From the records below, copy out exactly the lines from the one containing "Task: Click Twitter" to the one containing "Image resolution: width=783", both included. Add nothing else.

◆ EXERCISE MATERIALS ◆
◇ ◇ ◇ ◇ ◇ ◇ ◇

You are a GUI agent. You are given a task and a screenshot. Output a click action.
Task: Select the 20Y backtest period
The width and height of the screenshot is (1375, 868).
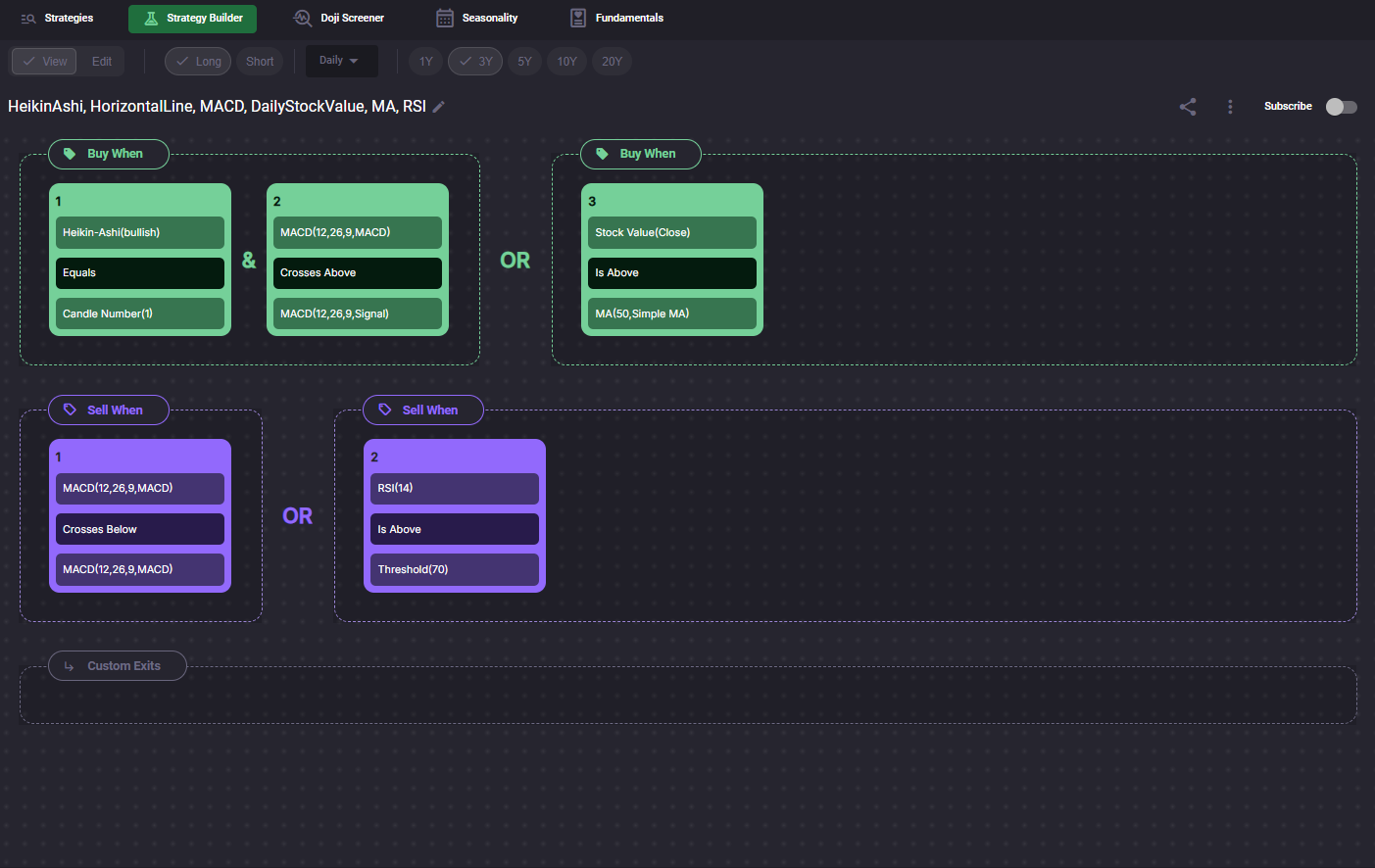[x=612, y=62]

◇ ◇ ◇ ◇ ◇ ◇ ◇

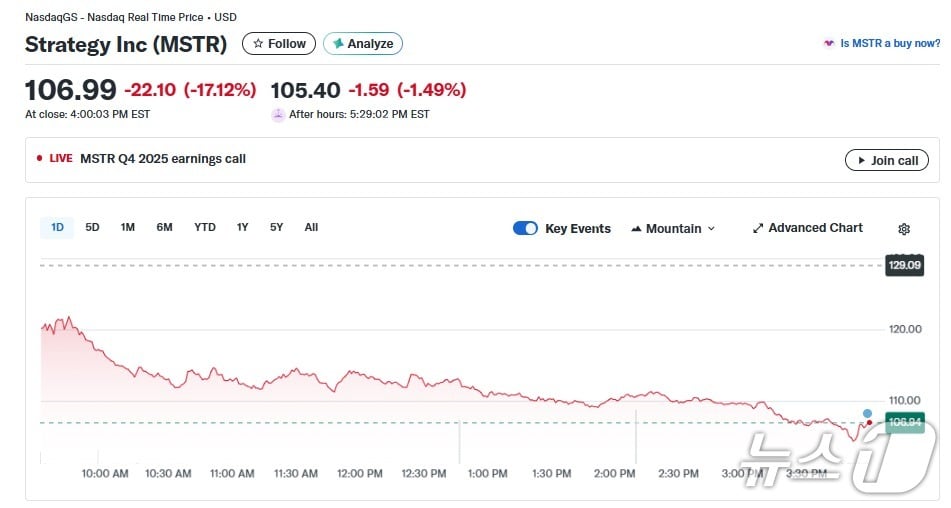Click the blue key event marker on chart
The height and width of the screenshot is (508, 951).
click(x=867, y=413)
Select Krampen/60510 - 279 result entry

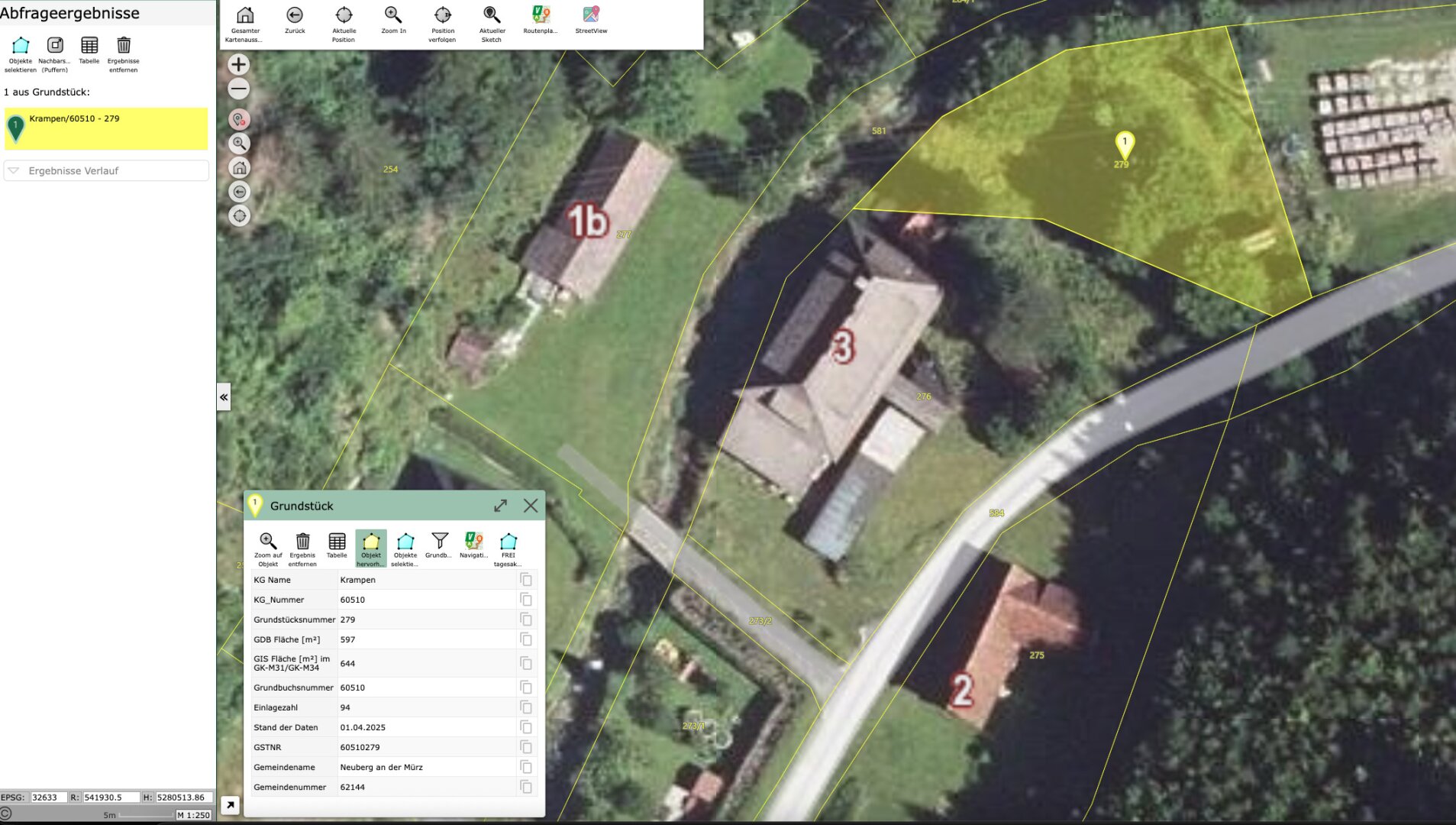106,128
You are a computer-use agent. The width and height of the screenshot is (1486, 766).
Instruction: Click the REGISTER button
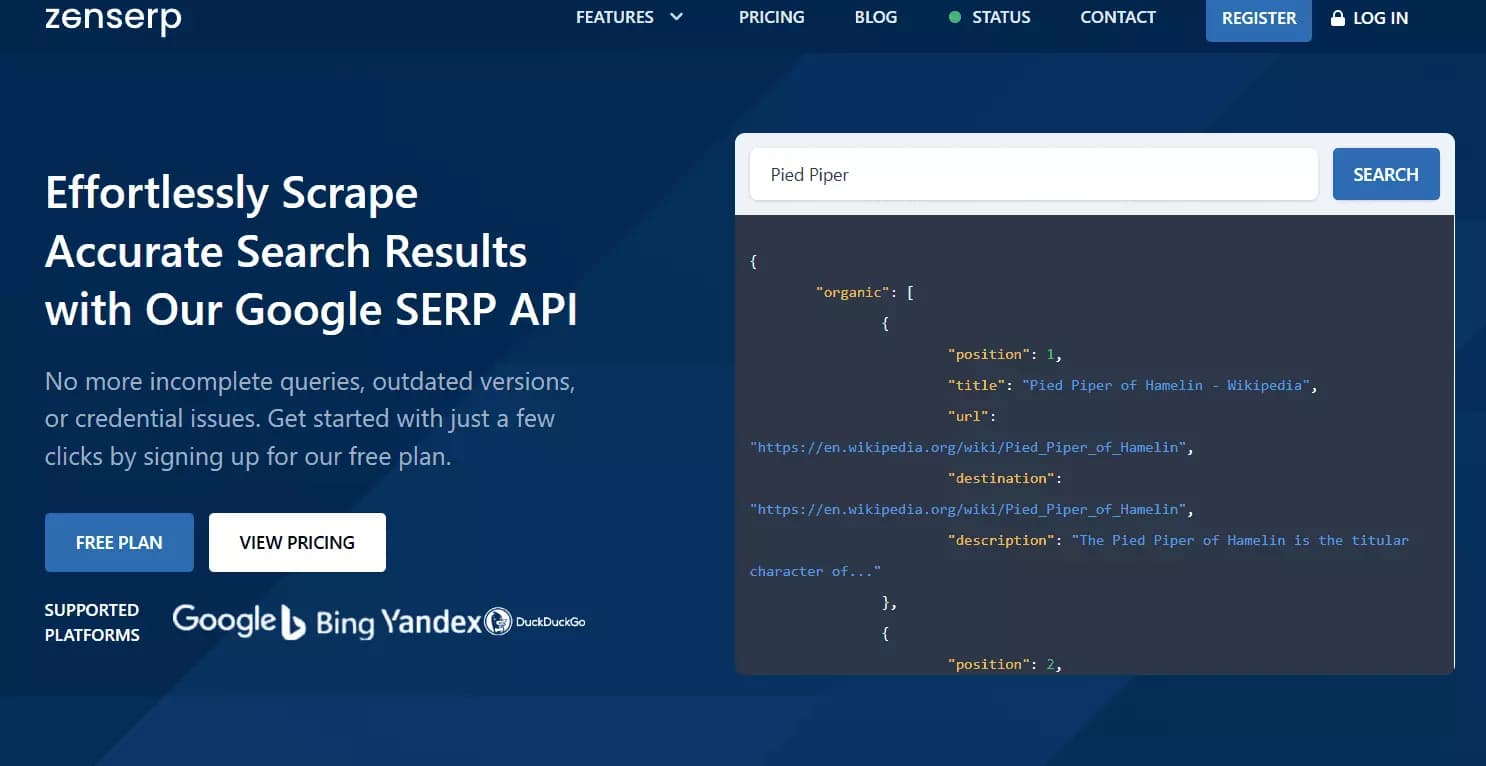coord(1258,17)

◇ ◇ ◇ ◇ ◇ ◇ ◇

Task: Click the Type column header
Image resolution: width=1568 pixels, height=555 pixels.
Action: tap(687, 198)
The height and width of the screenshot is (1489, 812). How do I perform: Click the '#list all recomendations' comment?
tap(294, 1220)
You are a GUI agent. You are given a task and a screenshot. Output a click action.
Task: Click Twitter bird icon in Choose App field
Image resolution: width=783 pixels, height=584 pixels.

◇ ◇ ◇ ◇ ◇ ◇ ◇

◆ WRITTEN REPLY ◆
Task: Click Twitter bird icon in Choose App field
Image resolution: width=783 pixels, height=584 pixels.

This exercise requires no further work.